Here, one of the plaintiff's claims alleges discrimination on the basis of disability in violation of the Rehabilitation Act of 1973. Opp'n at 21. That Act bars federal agencies from discriminating against any "otherwise qualified individual with a disability" solely by reason of her or his disability. 29 U.S.C. § 794. To establish a prima-facie case of discrimination under the Act, the plaintiff must show that she (1) is an individual with a disability (2) who, with or without reasonable accommodation, can perform the essential functions of the position and (3) who suffered an adverse employment decision due to her disability. Id.; Breen v. Dep't of Transp., 282 F.3d 839, 841 (D.C. Cir. 2002); LaCorte v. O'Neill, 139 F. Supp. 2d 45, 47-48 (D.D.C. 2001) (citing Barth v. Gelb, 2 F.3d 1180, 1186 (D.C. Cir. 1993)).

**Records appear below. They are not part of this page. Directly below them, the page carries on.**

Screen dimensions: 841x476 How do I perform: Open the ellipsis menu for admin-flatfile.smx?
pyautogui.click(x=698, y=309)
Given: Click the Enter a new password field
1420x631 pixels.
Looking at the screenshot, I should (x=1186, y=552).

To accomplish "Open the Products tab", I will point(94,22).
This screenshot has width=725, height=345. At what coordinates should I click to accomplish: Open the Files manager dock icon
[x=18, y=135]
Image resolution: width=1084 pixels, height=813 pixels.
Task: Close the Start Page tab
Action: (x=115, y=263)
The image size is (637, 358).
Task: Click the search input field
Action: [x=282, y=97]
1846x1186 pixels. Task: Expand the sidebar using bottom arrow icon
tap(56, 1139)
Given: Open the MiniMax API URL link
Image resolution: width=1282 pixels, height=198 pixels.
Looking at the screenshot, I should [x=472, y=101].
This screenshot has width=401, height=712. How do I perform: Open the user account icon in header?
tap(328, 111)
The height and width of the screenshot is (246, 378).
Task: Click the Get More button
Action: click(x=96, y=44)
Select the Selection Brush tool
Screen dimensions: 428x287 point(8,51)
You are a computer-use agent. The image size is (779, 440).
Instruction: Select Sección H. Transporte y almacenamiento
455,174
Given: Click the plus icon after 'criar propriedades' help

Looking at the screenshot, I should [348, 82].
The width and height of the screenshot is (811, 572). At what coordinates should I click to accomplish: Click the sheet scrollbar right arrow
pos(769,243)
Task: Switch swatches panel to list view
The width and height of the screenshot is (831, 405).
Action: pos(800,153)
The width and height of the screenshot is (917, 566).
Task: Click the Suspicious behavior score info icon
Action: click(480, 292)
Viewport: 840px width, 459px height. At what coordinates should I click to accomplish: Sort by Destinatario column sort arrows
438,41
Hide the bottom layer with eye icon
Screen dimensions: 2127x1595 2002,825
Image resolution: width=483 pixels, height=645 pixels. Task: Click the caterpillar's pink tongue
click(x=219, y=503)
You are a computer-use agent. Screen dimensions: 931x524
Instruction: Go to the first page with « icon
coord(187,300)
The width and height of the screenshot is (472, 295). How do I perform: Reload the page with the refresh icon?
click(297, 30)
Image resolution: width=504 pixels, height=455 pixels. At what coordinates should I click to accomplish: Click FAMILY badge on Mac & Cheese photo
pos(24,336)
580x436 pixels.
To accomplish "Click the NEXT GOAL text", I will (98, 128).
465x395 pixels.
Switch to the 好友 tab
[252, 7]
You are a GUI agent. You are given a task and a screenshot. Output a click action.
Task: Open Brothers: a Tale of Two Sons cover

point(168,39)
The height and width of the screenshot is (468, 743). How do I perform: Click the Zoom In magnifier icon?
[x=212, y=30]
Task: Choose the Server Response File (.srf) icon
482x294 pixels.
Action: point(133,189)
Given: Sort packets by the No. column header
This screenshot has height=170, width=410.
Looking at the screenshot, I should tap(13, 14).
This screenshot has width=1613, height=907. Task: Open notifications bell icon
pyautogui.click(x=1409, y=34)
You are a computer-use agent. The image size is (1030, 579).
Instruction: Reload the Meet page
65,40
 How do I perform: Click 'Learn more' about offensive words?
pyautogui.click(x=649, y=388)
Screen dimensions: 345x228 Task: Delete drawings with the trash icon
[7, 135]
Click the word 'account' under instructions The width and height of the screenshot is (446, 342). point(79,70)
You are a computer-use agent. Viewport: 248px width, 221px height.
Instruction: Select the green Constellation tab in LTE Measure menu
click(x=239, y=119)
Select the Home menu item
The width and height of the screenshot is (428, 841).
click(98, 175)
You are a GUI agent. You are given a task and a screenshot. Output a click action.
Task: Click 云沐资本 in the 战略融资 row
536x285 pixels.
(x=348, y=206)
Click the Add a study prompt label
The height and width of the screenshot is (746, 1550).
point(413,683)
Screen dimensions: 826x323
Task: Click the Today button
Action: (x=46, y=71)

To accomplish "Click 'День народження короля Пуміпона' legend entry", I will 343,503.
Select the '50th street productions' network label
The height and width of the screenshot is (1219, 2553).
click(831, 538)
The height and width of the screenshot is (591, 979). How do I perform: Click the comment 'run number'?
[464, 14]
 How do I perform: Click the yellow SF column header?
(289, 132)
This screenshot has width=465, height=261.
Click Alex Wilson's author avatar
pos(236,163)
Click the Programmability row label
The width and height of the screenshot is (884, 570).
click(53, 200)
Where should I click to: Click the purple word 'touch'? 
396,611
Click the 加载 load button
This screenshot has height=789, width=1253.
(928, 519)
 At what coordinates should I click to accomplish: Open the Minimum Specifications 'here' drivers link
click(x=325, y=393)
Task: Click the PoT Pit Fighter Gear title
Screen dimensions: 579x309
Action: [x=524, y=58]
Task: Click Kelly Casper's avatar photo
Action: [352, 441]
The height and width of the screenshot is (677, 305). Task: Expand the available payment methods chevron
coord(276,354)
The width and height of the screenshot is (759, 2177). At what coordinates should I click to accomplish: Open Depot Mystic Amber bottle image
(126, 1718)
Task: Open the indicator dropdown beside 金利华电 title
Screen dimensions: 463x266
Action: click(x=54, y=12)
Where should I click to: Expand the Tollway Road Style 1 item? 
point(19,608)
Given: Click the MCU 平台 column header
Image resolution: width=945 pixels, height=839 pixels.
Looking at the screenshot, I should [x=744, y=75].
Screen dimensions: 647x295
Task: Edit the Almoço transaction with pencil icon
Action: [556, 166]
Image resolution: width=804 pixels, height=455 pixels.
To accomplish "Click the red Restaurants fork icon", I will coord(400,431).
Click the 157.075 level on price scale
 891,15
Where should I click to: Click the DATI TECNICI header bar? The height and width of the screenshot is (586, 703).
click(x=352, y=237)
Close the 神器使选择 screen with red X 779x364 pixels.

The defendant's admissions include a statement that "Ms. Baker was an 'individual with a disability'" during periods relevant to her Acting Supervisor claim. Withdrawal Opp'n Ex. 13 ¶ 6. With these admissions in hand, the plaintiff need not prove the first element of her prima facie case. But, as the defendant itself notes, these admissions do not mean that the plaintiff is a "qualified" individual with a disability. 29 U.S.C. § 794; Breen, 282 F.3d at 841; Mot. for Leave at 7. The plaintiff still must show that she can perform the essential functions of her job with or without reasonable accommodation, and that she suffered an adverse employment decision due to her disability. Mot. for Leave at 7; Withdrawal Opp'n at 25.
Given the remaining hurdles faced by Ms. Baker, the Postal Service cannot demonstrate that the defendant's admissions effectively bar, negate, or practically eliminate its case on its merits. Green, 1994 WL 715632, at *9; Davis, 142 F.R.D. at 259; Rabil, 128 F.R.D. at 2. Accordingly, the court concludes that under the first prong of the Rule 36(b) test, withdrawal of the admissions would not subserve the presentation of the merits of this case. Because both prongs of the Rule 36(b) test must be met to justify withdrawal, the court need go no further. *fn6 FED. R. CIV. P. 36 (stating that "the court may permit withdrawal . . . when the presentation of the merits of the action will be subserved thereby and . . . withdrawal or amendment will [cause] prejudice") (emphasis added). Consequently, the defendant's motion for leave is denied. *fn7
For the foregoing reasons, the court denies the defendant's motion for leave to withdraw deemed admissions and substitute its late-filed response. Because the court's action may affect the presentation of the defendant's argument, the court grants the defendant leave to file a amended motion for summary judgment. An Order directing the parties in a fashion consistent with this Memorandum Opinion is separately and contemporaneously issued this 10th day of December, 2002.